Клапана шапок мы заведомо опустили и плотно завязали под подбородком, сохраняя уши, щеки и подбородки от обморожения, но колючие снежинки как-то проникали всюду. Особенно они донимали голые части лица. Орудовали будто острым стеклом, принуждая отворачивать голову от ветра. Оттого шея наливалась свинцом, а ей и без того доставалось от переносимого груза, особенно, от автоматного ремня.

К месту будет сказано, мы тогда относились к своему оружию как к неприятной дополнительной нагрузке, потому что судили обо всём по условиям мирного времени, не как на войне, когда солдат без оружия ощущал себя голым на горячей сковородке.

Глаза сами собой жмурились от сильного ветра, слезились и заплывали слезинками, которые мгновенно превращались в острые как стекло льдинки.

Наш курс в составе сто тридцати пяти человек передвигался колонной по четыре. Он, молча и тяжело шаркал по снежной колее шоссе неудобными для длительной ходьбы валенками. Мы медленно, но упорно приближались к своей цели. Переговариваться или шутить не хватало ни сил, ни настроения. И каждый, пожалуй, тайно от всех со страхом прикидывал, сможет ли он осилить весь путь, если уже теперь устал, не пройдя и километра? Не свалится ли по дороге? Не разотрёт ли ноги не сминающимися в стопе валенками? Не станет ли обузой для своих товарищей? В общем, каждый опасался осрамиться, потому экономил силы в мелочах, собираясь в любом случае преодолеть все самые серьёзные препятствия!
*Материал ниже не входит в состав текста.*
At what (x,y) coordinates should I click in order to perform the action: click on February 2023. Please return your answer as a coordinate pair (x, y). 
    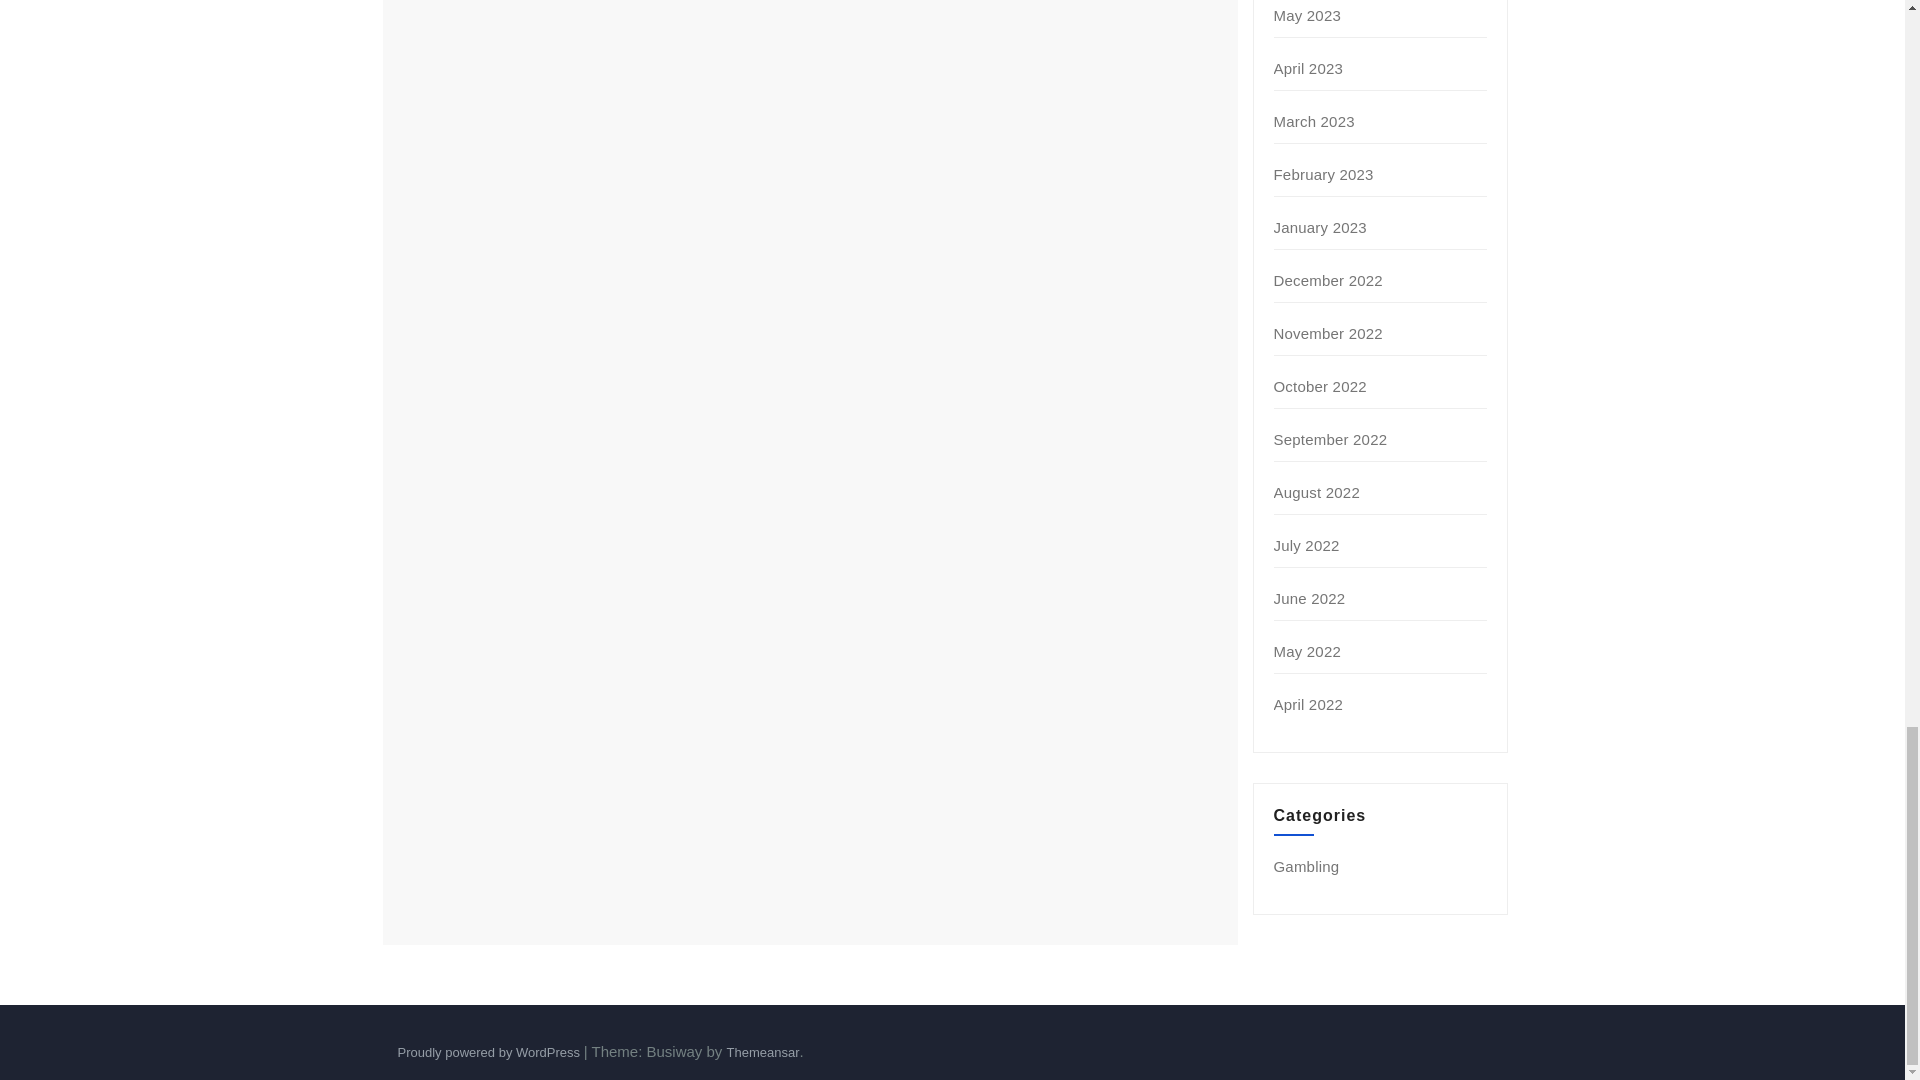
    Looking at the image, I should click on (1324, 174).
Я со своим первым (по принятому на курсе счету) взводом топал почти в голове колонны, и всё же едва различал впереди нерезкую фигуру своего боевого товарища с огоньком керосинового фонаря «Летучая мышь». Такой же огонёк следовал вслед за нашей колонной в двадцати метрах, чтобы людей заблаговременно замечали водители попутных и встречных автомобилей. В такую погоду этого света для заметности людей в серых шинелях на достаточном расстоянии было явно недостаточно. Зато – всё по уставу.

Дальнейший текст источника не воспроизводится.